Improper removal of personal protective equipment (PPE) and the rise in the number of asymptomatic patients have been cited as the leading causes of infection among healthcare workers.
Health CAS Rashid Aman said it was worrying since the number of healthcare workers getting infected is increasing, yet they were trained to use the equipment.
“It will be unsafe if the numbers keep increasing because they are a threat to both the community and to their families. We need further training on doffing, which means removing the equipment,” Dr. Aman said.
Dr. Chibanzi Mwachonda, acting Secretary-General, Kenya Medical Practitioners and Dentists Union, said more than 60 percent of the infections are work-related.
So far, 81 healthcare workers have been affected across the country, although no fatality has been recorded.
Mombasa is leading with 41, followed by Nairobi (31), Kiambu (four), Nyeri (three) with Machakos, Kajiado, and Laikipia recording a case each.
But the ministry insists only 72 of the workers contracted the virus in the course of duty, with 19 being managed in different facilities in the country.
“As they risk their lives to attend to us, they are also at risk of getting the virus. They need to be more cautious while attending to asymptomatic patients and while doffing,” Dr Aman said.
The Centre for Disease Control and Prevention (CDC) suggests two methods for removing PPE: a gloves-first strategy and an approach where the gown and gloves are removed together.
The CDC says doffing mistakes include touching the inside of the gown or gloves with a gloved hand.

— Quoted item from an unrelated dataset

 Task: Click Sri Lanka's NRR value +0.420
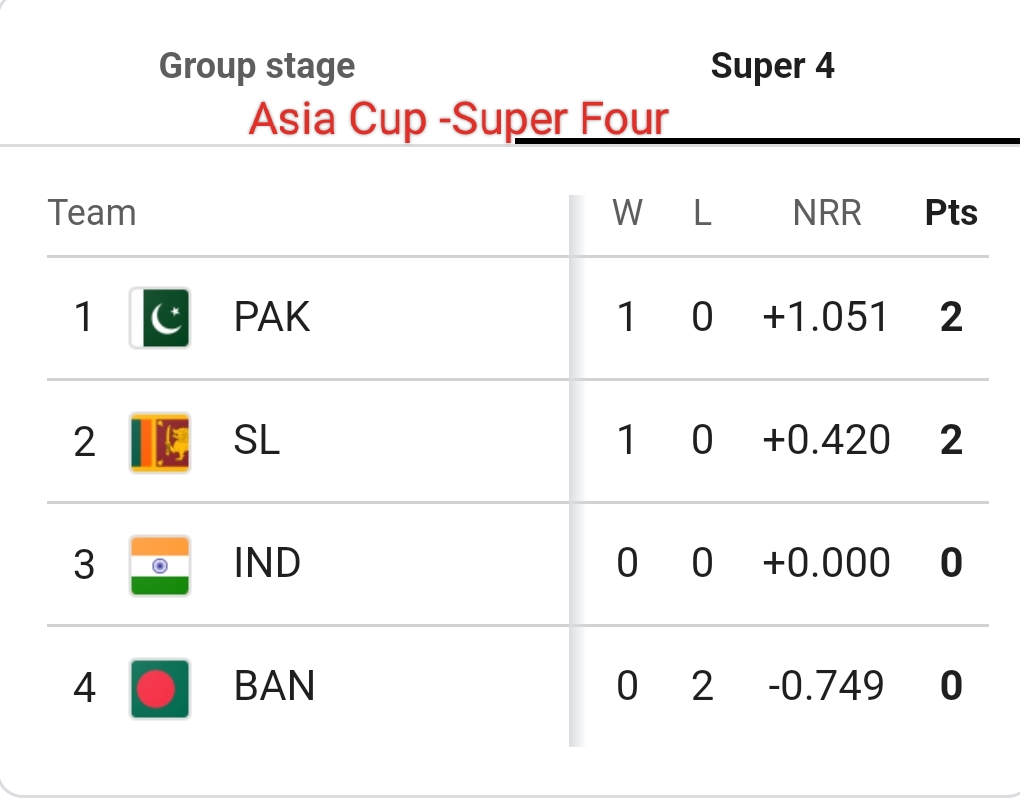tap(826, 440)
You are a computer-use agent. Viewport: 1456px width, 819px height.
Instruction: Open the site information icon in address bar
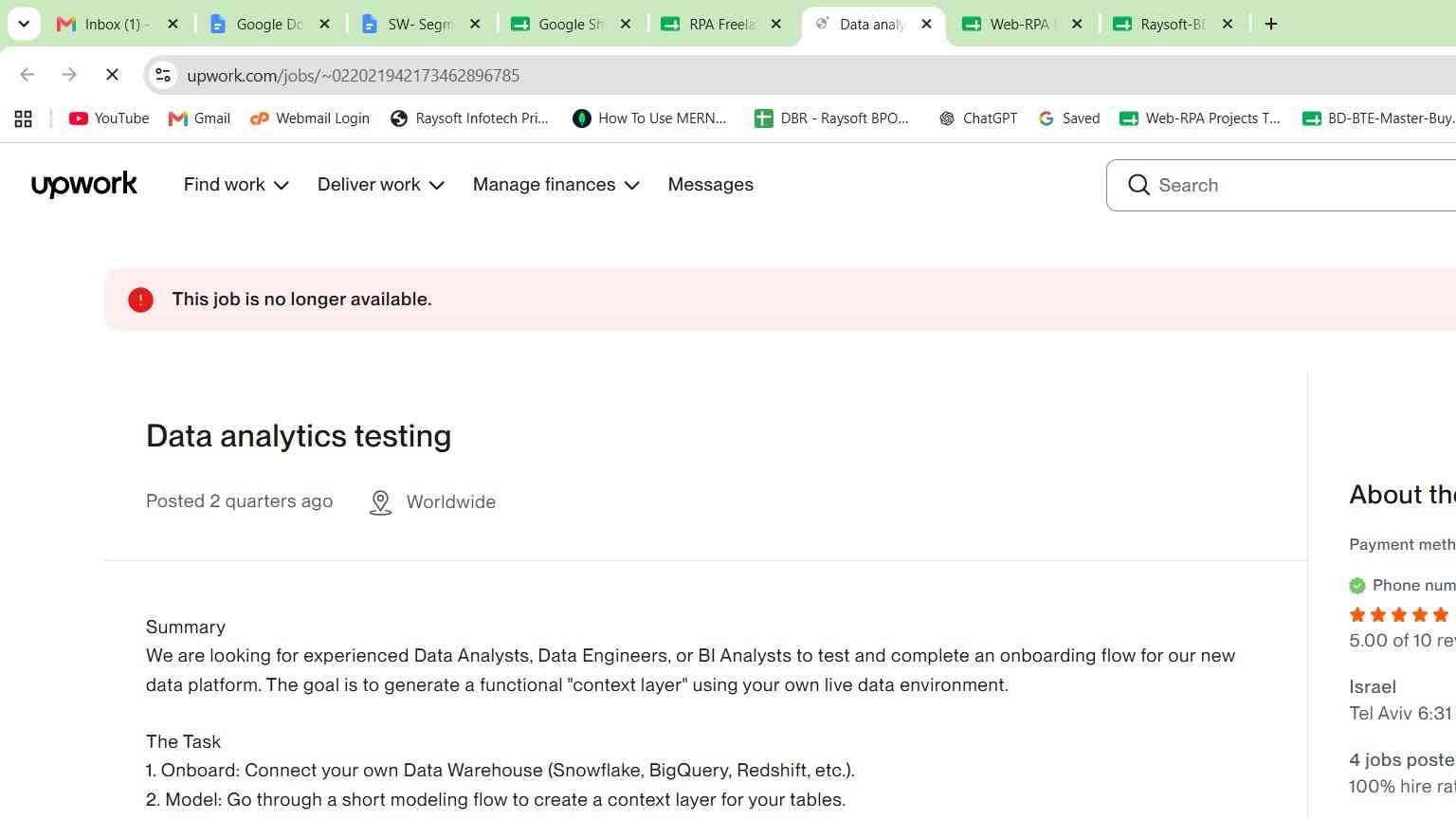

If a caregiver reaches beneath a gown to scratch an itch, it can transmit the virus to clean clothing or skin. Another mistake is failure to fasten the gown at the neck.
“Randomly removing a gown or wrestling with it to get it off as quickly as possible might be tempting. Failing to take care of gown removal, however, can easily spread the virus. Touching a gown with bare hands. If a bare-handed caregiver brushes against an unclean gown after a procedure, the virus collected on the gown can get picked up by the caregiver at the point of contact,” CDC says.